In the meantime, a more honest Sundance-premiered movie about children coping with the loss of a parent will likely face a much tougher go of it, precisely because it is too sharp and knowing, and too apt to make us chuckle at the very moments when most movies would have us get all choked up. The movie is called The Savages, and its somewhat overly literary title conveys the surname of two distant siblings—an aspiring playwright (Laura Linney) and a college professor (Philip Seymour Hoffman) reunited on the occasion of their father’s descent into dementia.

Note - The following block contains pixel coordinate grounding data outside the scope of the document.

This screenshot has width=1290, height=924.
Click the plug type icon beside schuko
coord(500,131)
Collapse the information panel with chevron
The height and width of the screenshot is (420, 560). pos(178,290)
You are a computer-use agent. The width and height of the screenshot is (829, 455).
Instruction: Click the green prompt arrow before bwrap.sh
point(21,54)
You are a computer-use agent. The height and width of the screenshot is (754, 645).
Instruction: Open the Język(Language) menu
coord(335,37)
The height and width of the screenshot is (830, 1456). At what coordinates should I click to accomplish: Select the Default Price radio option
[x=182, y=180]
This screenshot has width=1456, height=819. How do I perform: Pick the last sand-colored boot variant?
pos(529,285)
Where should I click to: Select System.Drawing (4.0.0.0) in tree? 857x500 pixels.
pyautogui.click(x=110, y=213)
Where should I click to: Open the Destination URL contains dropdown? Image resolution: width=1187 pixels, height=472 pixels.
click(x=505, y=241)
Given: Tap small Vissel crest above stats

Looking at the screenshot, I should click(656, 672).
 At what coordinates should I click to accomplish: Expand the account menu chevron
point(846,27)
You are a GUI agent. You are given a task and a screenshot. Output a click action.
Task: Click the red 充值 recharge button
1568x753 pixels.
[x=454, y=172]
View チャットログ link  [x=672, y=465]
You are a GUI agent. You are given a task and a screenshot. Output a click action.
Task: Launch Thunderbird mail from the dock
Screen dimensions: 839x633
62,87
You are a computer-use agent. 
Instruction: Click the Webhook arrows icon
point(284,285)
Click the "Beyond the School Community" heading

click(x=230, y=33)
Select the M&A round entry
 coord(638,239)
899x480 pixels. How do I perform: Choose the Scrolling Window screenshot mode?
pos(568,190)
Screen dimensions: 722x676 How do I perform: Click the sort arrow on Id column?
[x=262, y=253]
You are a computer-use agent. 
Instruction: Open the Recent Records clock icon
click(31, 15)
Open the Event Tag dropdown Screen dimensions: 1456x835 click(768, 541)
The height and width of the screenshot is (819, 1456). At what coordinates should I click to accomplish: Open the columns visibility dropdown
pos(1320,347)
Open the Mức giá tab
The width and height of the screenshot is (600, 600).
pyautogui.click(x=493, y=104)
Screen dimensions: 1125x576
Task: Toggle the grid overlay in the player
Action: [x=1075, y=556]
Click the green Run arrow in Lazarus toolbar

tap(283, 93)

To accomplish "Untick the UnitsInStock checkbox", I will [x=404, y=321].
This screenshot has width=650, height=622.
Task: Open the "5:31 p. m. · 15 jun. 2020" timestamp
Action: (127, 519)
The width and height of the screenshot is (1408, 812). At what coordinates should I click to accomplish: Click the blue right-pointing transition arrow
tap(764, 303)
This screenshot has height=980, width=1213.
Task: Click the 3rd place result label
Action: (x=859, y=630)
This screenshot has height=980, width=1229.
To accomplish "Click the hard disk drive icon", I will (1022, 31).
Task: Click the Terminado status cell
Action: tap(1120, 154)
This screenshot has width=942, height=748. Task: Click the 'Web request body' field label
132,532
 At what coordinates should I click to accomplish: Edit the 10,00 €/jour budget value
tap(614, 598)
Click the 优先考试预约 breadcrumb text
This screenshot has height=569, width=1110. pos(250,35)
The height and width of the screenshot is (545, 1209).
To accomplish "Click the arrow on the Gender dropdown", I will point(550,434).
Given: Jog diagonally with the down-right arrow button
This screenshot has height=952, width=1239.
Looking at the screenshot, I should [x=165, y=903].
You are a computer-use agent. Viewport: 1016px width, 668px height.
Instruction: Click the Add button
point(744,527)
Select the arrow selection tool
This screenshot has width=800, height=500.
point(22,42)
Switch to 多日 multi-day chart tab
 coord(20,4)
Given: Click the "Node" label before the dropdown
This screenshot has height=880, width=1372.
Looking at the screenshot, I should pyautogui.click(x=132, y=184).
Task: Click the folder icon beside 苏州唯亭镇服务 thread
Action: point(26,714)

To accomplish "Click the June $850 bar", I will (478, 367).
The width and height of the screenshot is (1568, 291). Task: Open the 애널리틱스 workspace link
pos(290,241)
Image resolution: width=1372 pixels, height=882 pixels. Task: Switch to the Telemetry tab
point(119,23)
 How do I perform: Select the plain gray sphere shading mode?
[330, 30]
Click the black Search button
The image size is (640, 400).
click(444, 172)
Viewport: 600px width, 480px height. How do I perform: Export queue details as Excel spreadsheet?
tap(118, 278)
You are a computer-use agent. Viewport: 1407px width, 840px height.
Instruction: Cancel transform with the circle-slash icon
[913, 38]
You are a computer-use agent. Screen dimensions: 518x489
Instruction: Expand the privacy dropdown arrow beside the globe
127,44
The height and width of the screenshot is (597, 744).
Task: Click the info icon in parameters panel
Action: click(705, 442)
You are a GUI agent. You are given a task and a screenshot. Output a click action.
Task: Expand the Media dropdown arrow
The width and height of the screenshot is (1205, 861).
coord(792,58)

No doubt in the hands of someone like Strouse, that would be the setup for a tear-stained disease-of-the-week melodrama; but under the stewardship of writer-director Tamara Jenkins, the only stains left by The Savages are of the piss and vinegar variety. The closest we may ever see to an American remake of The Death of Mr. Lazarescu (2005), the film manages both to be bleak and bleakly funny in its portrait of aging, the merciless betrayals of the body, and the darkly comic hell that is assisted living. It is, like Jenkins’ autobiographical debut feature, Slums of Beverly Hills (1988), a movie made from a deep understanding of families whose members relate to each other not in terms of endearment, but rather spite and resentment. But The Savages strikes me as the more exhilarating high-wire act, for so euphoric are the heights of its farce and so devastating the depths of its tragedy. As in her earlier film, Jenkins leaves a lot of blank spaces on her canvas—we know that something went bust in this family a long time ago, but it probably wasn’t just one thing, and, anyway, what difference does it make in the end. Rather, the great subject of The Savages is the way we can all feel worn down and used up and past our prime whether we’re confronted with the spectre of death or merely the disappointments of the everyday. And if, in the end, that may elicit a wellspring of emotion in the viewer, rest assured that it is fully earned rather than grievously stolen.